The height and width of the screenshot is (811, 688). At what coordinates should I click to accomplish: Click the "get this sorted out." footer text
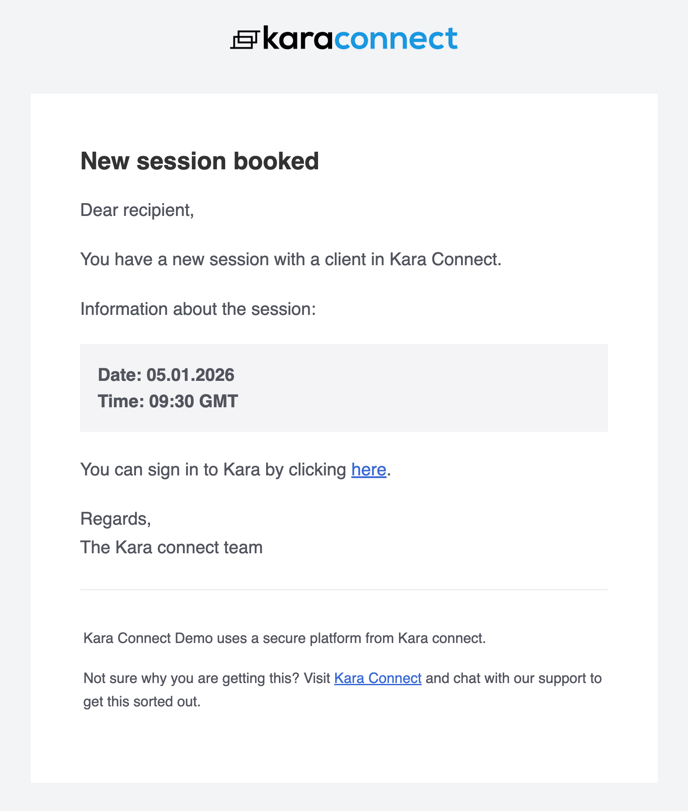click(x=142, y=701)
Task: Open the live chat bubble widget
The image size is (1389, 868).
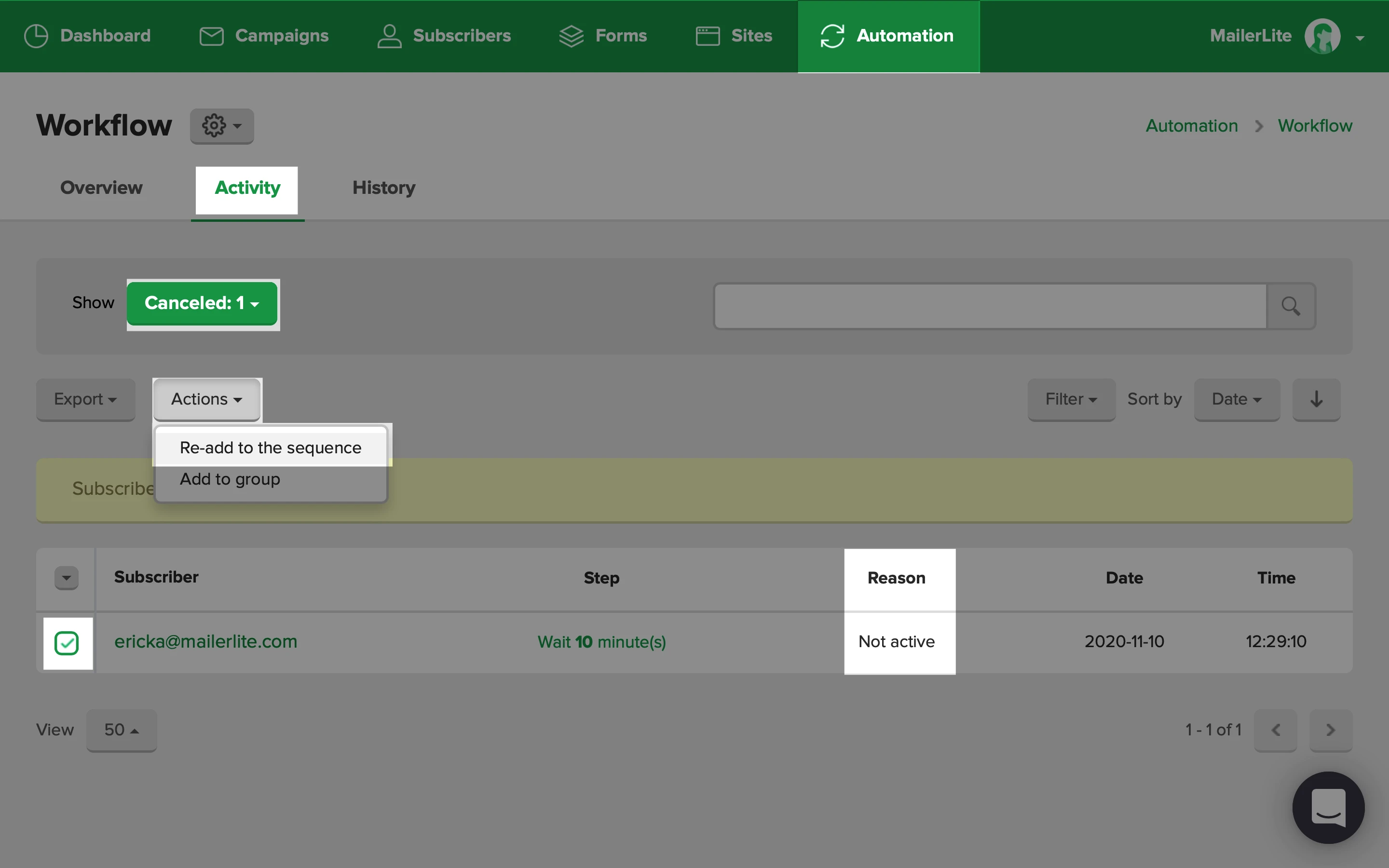Action: tap(1328, 807)
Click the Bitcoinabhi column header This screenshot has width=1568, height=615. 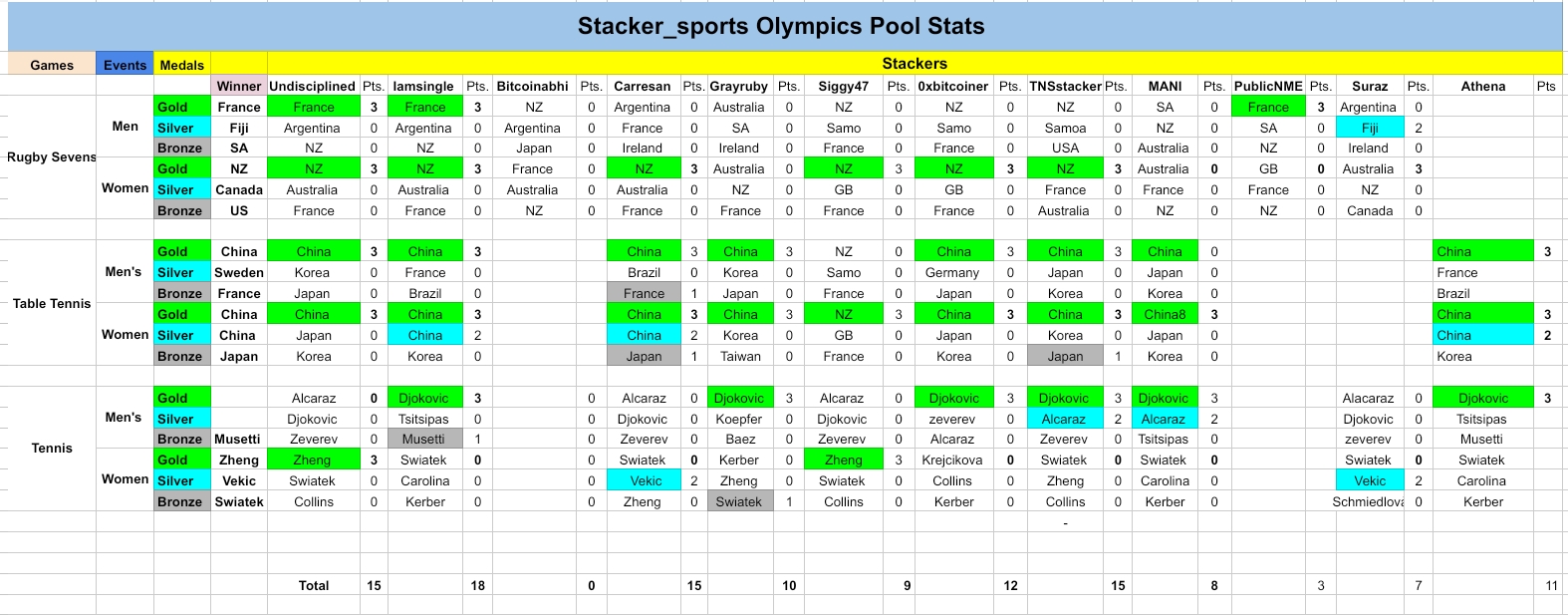pos(532,86)
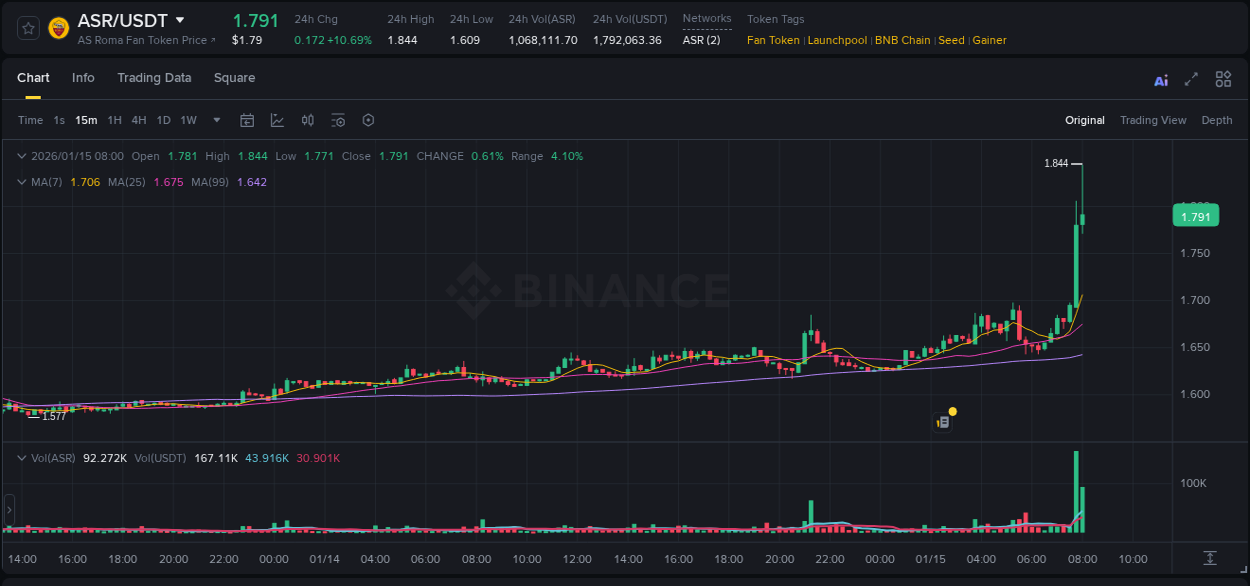Open the widgets grid panel icon
Screen dimensions: 1250x586
coord(1223,78)
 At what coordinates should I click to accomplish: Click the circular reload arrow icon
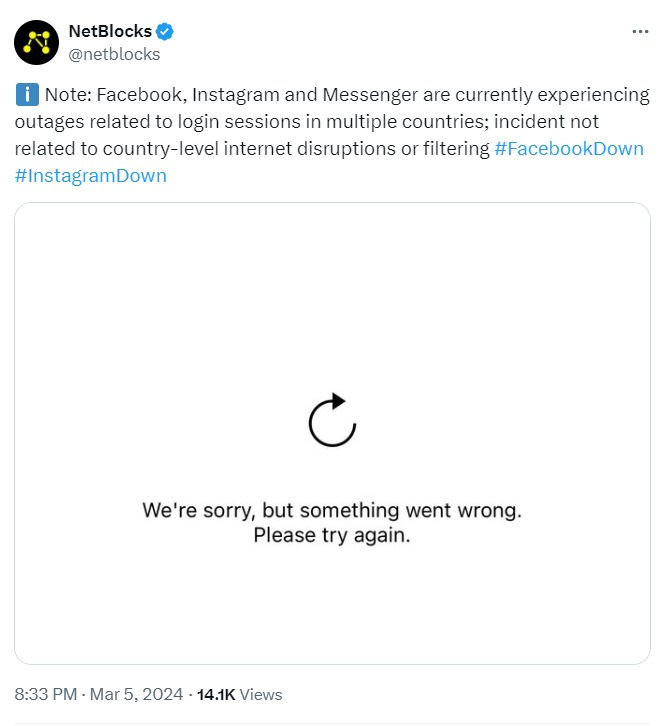pyautogui.click(x=333, y=419)
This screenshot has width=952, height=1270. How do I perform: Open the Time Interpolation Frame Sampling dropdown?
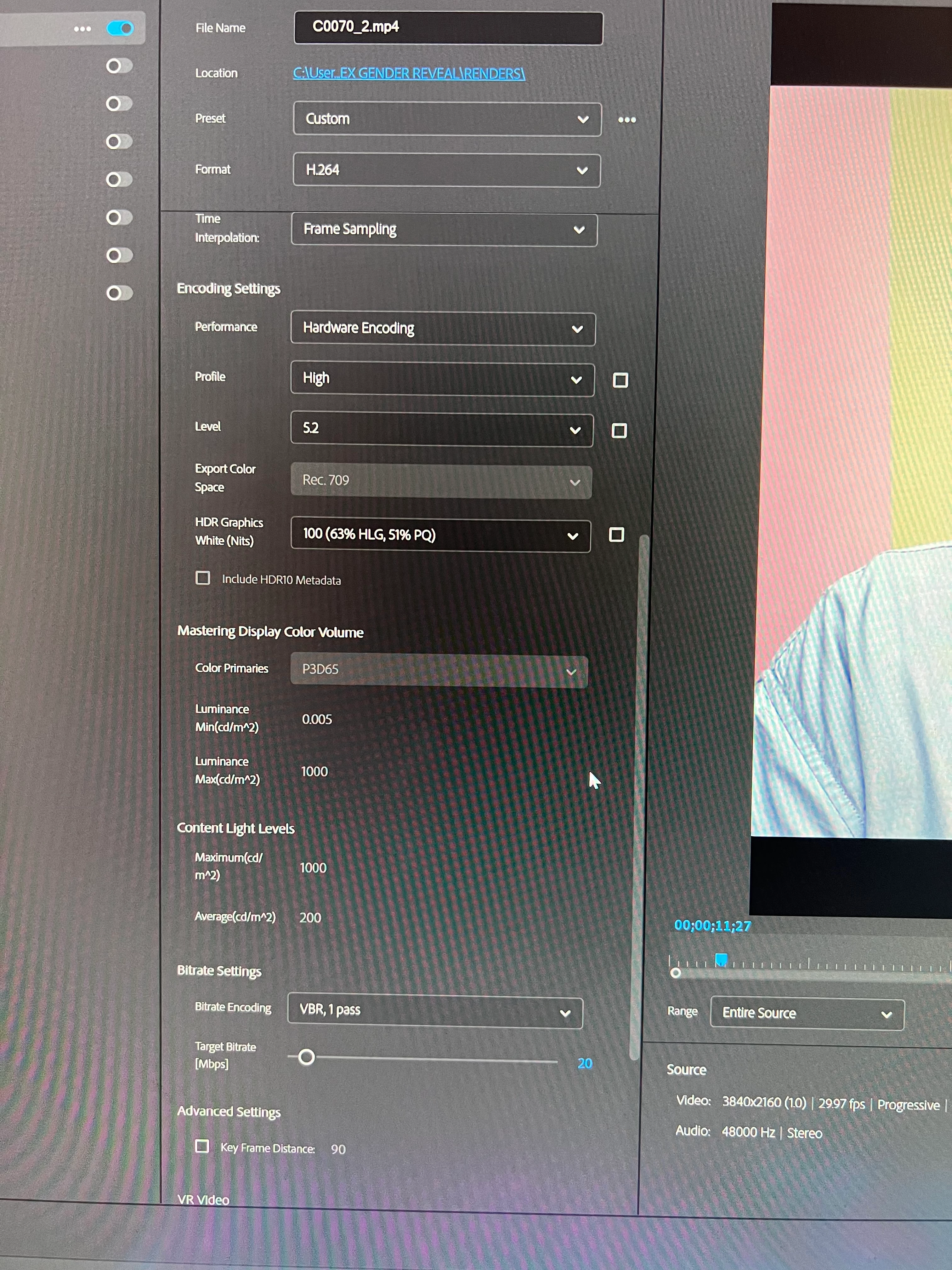[x=444, y=230]
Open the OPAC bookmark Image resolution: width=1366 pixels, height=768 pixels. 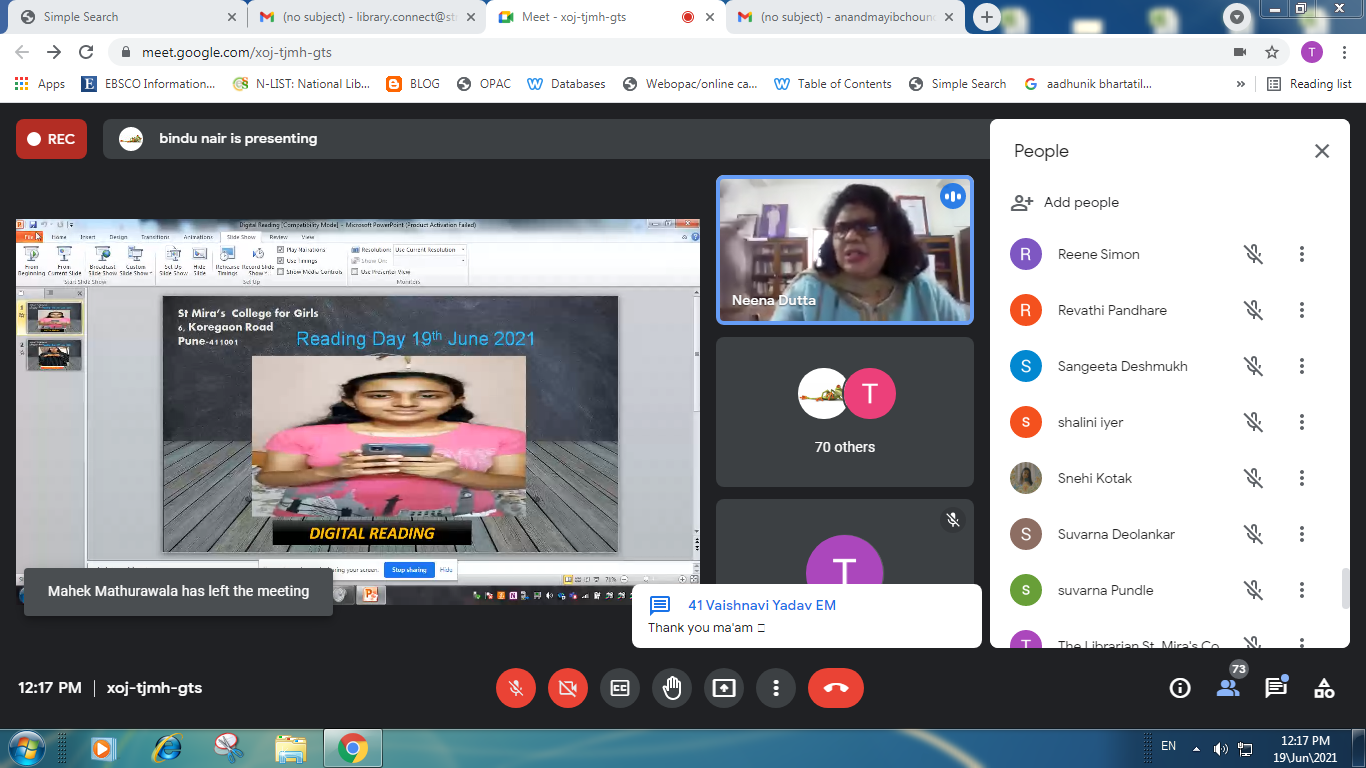tap(484, 84)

| TON OBJECTIF |
Extrais des enregistrements ci-dessus toutes les lignes où figure le mot « should ».

| RÉPONSE ÉCRITE |
The height and width of the screenshot is (811, 688). At what coordinates should I click to accomplish: Click the "get this sorted out." footer text
 At what coordinates should I click to accomplish: Click the circular reload arrow icon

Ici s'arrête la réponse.